Région présentant le plus faible taux de césariennes
Au sein et en dehors du SNS, au niveau régional, c’est la région Centre qui présente la plus faible proportion d’accouchements par césarienne (29 %).
Les données montrent également une augmentation significative de la proportion de césariennes programmées dans l’ensemble, qui est passée de 10,2 % en 2024 à 41,3 % l’année dernière.
Davantage de césariennes dans le secteur privé
En dehors du SNS, la proportion de césariennes est plus élevée (62 %), mais elle a légèrement diminué par rapport à 2024 (63,4 %). On observe toutefois une hausse significative des césariennes programmées, qui sont passées de 10,2 % en 2024 à plus de la moitié (55,3 %) l’année dernière.

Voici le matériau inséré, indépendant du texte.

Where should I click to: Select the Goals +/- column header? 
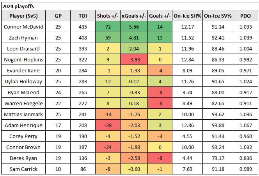click(161, 16)
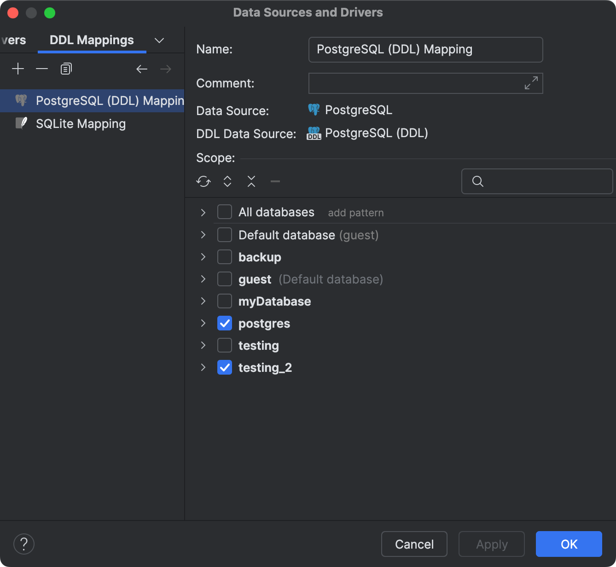Click the OK button
Image resolution: width=616 pixels, height=567 pixels.
(569, 544)
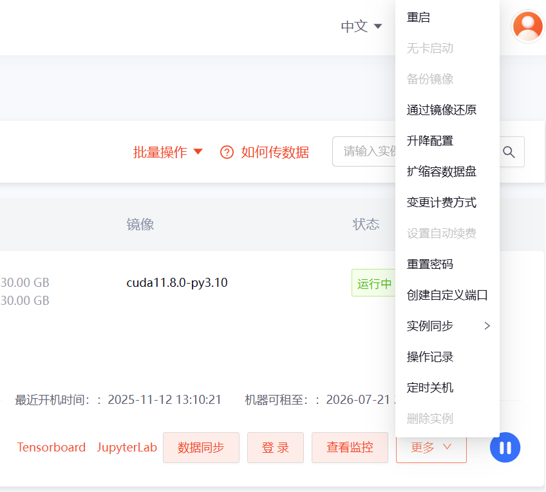The image size is (546, 492).
Task: Select 升降配置 in the actions menu
Action: [430, 141]
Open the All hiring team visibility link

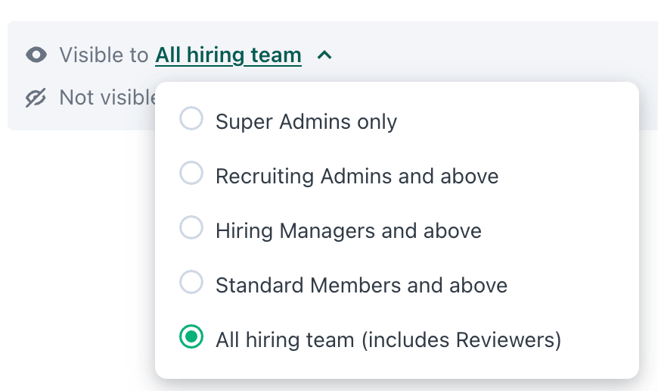pyautogui.click(x=228, y=55)
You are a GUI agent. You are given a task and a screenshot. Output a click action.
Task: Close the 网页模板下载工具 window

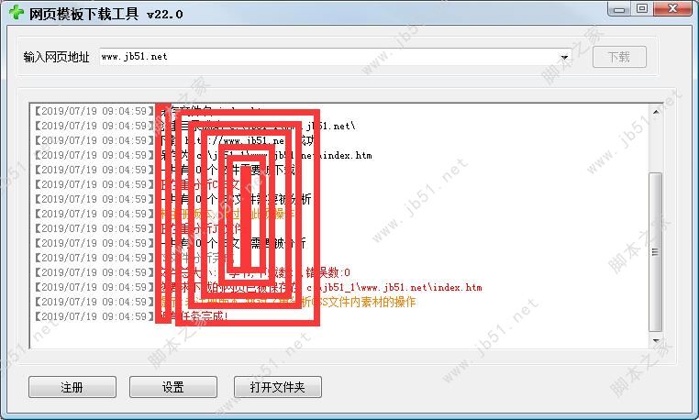coord(672,9)
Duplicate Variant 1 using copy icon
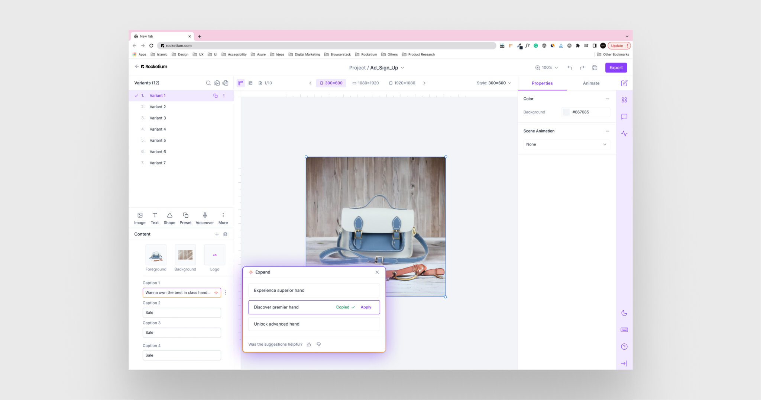The height and width of the screenshot is (400, 761). click(x=216, y=96)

La proportion de césariennes d’urgence a également augmenté en dehors du SNS, passant de 38,8 % à 42,3 %. À l’inverse, la proportion de césariennes d’urgence en dehors du service public a chuté : de 51 % à 2,3 %.
Dans les établissements du SNS, le pourcentage total d’accouchements par césarienne représente près de la moitié de celui du secteur privé, à 33,3 %, mais là aussi, les césariennes programmées ont augmenté (passant de 10,2 % à 28,7 %), tout comme les césariennes jugées urgentes (de 35,6 % à 67 %). À l’inverse, la proportion de césariennes d’urgence, qui avait grimpé en flèche de 7,5 % (2023) à 54,2 % (2024), a chuté à 4,3 %.
Selon les recommandations de la Direction générale de la santé, une césarienne urgente est pratiquée lorsqu’il existe une situation clinique nécessitant une intervention rapide, mais sans danger imminent pour la santé du fœtus et/ou de la mère, contrairement à une césarienne d’urgence, où ce danger existe et peut être réduit si l’intervention est pratiquée « dès que possible ».
Dans le cas particulier des établissements du SNS, les césariennes urgentes ou d’urgence ont prédominé (71 %), tandis que dans les établissements non publics, ce sont les césariennes programmées qui ont prédominé (55 %).
Les césariennes doivent également être classées en fonction de l’absence ou du stade du travail. À cet égard, 58 % de l’ensemble des césariennes ont été pratiquées en l’absence de travail : 52 % dans les établissements du SNS et 62 % dans les établissements non publics.